Someone painted the copious metalwork in colorful hues, like most buildings, which showed no signs of weathering. We passed decorative fountains of Romanesque proportions, drinking spigots, and public baths—and canals reached everywhere. Suspended water chutes crossed lower sections like bridges, and gondolas gently drifted across them.

I marveled at the streets, whose cobblestones and brickwork blazed in red, blue, and yellow hues.

Fletcher noticed my gaze. “They import the cobblestone and brickwork. It’s more colorful than the bleached sandstone surrounding the city.”

“This is the cleanest place I’ve ever been.”

Fabulosa grinned. “It’s like Disneyland, except people actually live here.”

Fletcher pointed out odd brass fixtures along the streets. “It doesn’t rain often. And you see how hydrants are at the highest point on the streets? At night, they’ll douse them and wash the debris into the sewers.”

Lloyd nodded. “Other cities spread out, but Arlington is layered, like berths in a crew’s stateroom. They carved the city from living rock, and it’s too vertical to cover the place with stairs, so that’s why they use lifty-rigs. Besides, who wants to plod up and down all day with free water power?”

Lloyd tipped the lifty-rig operator who opened our cage into a thoroughfare of pedestrians. Narrow water channels stretched alongside the walkways.

“You’ll see no horses, ‘cept the constables. And the only vehicles allowed are gondolas.” Lloyd gestured to a logjam of boats moving in one direction.

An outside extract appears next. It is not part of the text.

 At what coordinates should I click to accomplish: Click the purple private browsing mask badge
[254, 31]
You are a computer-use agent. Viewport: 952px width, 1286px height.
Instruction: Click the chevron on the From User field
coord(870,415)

The gondolas weren’t the decorative, elegant watercraft one would expect to see in Venice. The hull and seats used thick and clunky woodwork, and patina-covered brass rimmed the gunwales. They reminded me of the floating duck game on the Atlantic City boardwalk, where tourists plucked out plastic ducks to see if the numbers underneath corresponded to prizes. The empty boats moved just as fast as those occupied. No gondoliers propelled them.

“What makes them move?”

Lloyd winked. “They follow the current. There are several channels for the gondolas. They’re mainly for getting from one district to another.”

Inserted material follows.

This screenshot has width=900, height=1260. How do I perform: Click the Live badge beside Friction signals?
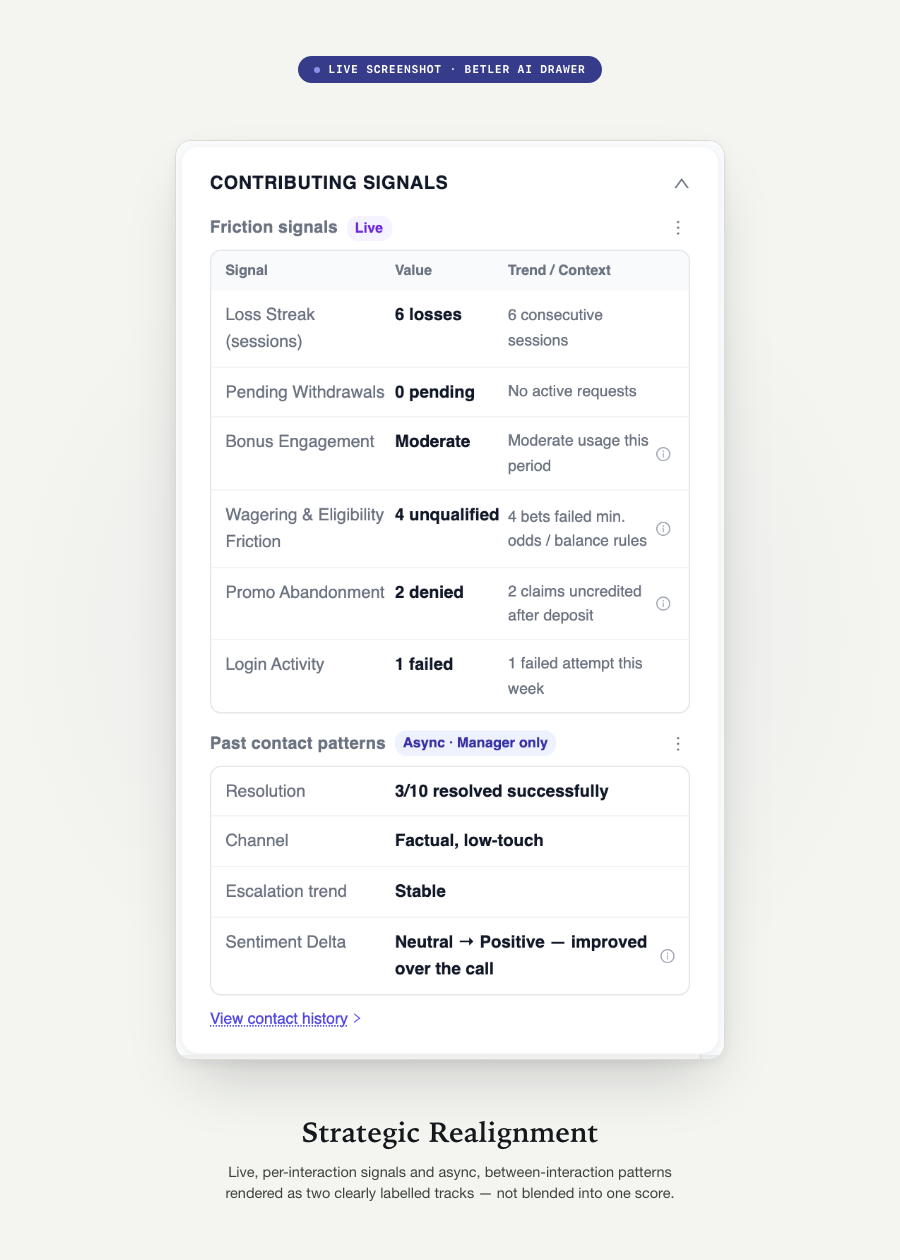(x=369, y=228)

“You can’t control where you’re going?” I assessed the boats. I had doubts about them, but they looked too heavy to tip over.

Fletcher reassured me with his hand on my shoulder. “You feel silly sitting in them at first, but they’re faster than walking, and they’re free.”

Fabulosa raised her arms. “Well, what are we waiting for? Which do we take to find a good inn?”

Lloyd leaned back with his hands on his hips and thought. “I cannot rightly say. I’ve never paid to sleep anywhere.” Without looking, he gestured to a canal. “This one goes through the Two Towers. It’s a district with posh inns.”

Fabulosa raised a fist. “Perfect. Patch and I will take care of the room and food. They’re a Hawkhurst expenditure.”

Everyone’s shoulders relaxed.

Bernard reached the first vacant boat. “Well, then. The first and last round is on ye! And all the buybacks between!”

The gondolas drifted through streets and beneath dozens of footbridges before arriving in the Two Towers district. Bernard and Blane occupied the first boat, spending most of the trip craning their necks to see if we got off without them.

Everyone else, including Beaker, who sat on my lap, watched the passing cityscape. The griffon clucked and cooed as we went under bridges while I telepathically reassured him when things passed overhead. “Don’t worry, Beaker. You’re okay. Everything is fine.”